Top of Records to use

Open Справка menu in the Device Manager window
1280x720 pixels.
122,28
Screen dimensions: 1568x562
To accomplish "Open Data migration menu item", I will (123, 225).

Bottom of Records to use
Top of Records to use

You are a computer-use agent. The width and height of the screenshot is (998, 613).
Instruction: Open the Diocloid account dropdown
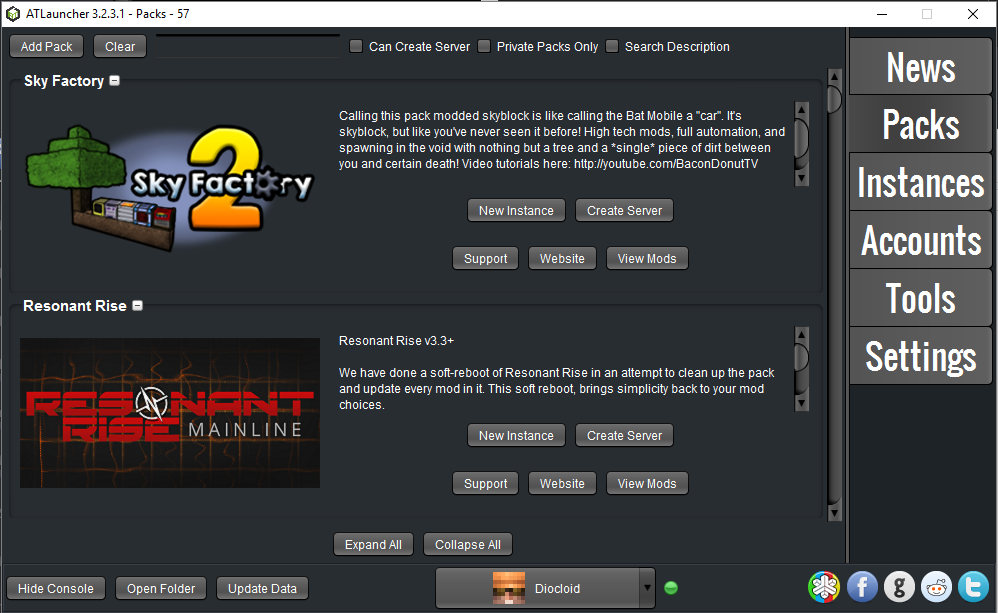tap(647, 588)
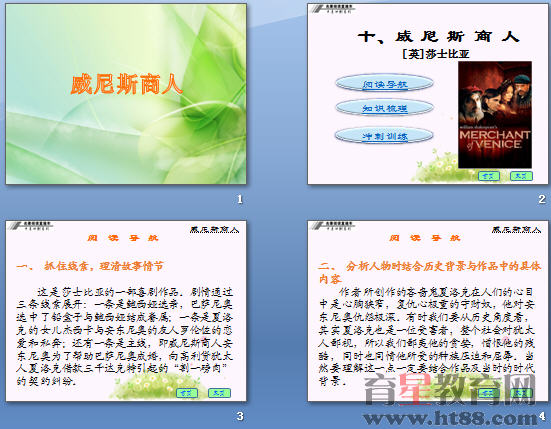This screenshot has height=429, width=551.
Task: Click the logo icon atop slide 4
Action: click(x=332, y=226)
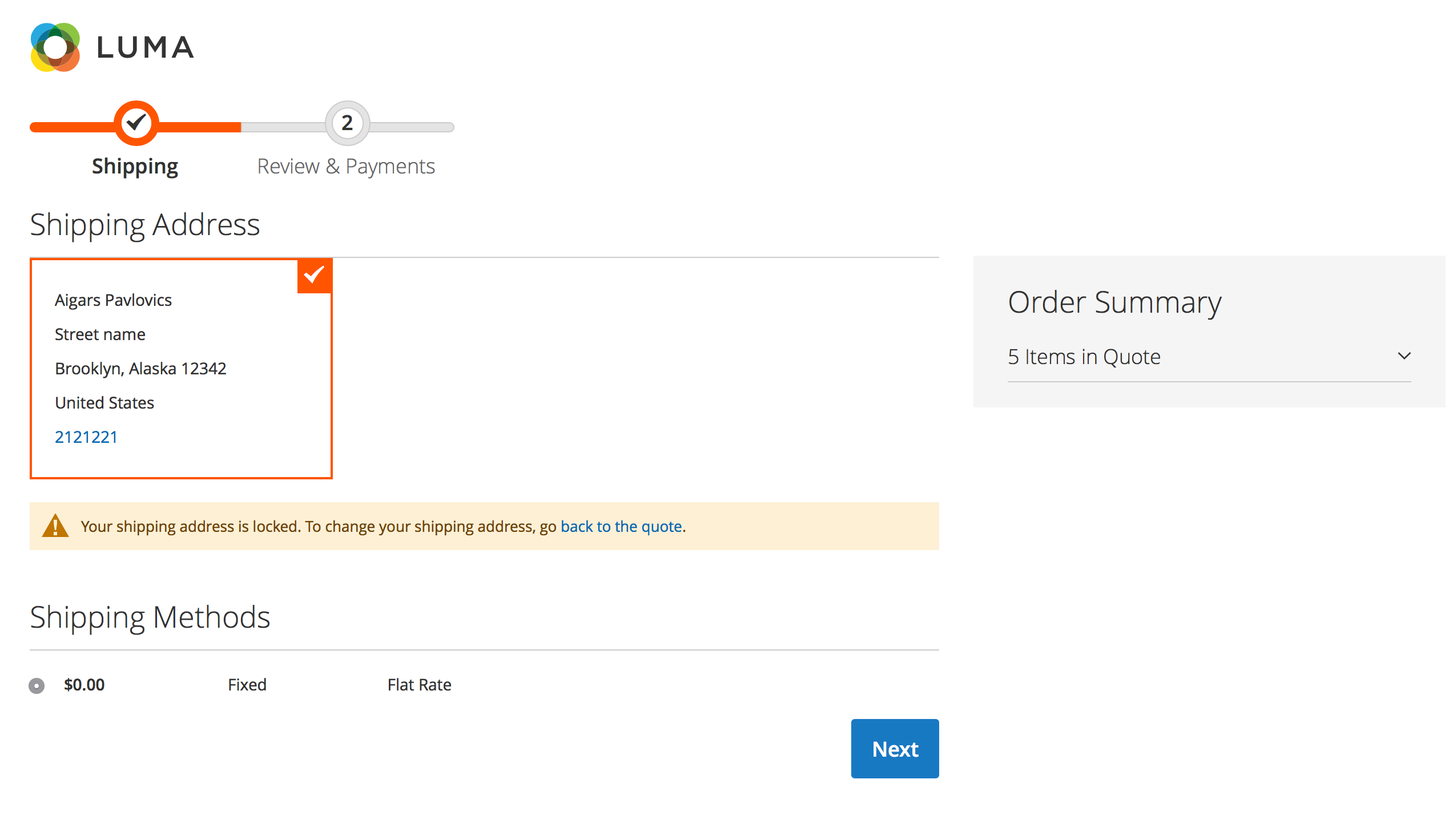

Bottom of Records to use

From the entries above, pull out each line that includes "menu".

Open Справка menu in the Device Manager window
To accomplish "Open Data migration menu item", I will (123, 225).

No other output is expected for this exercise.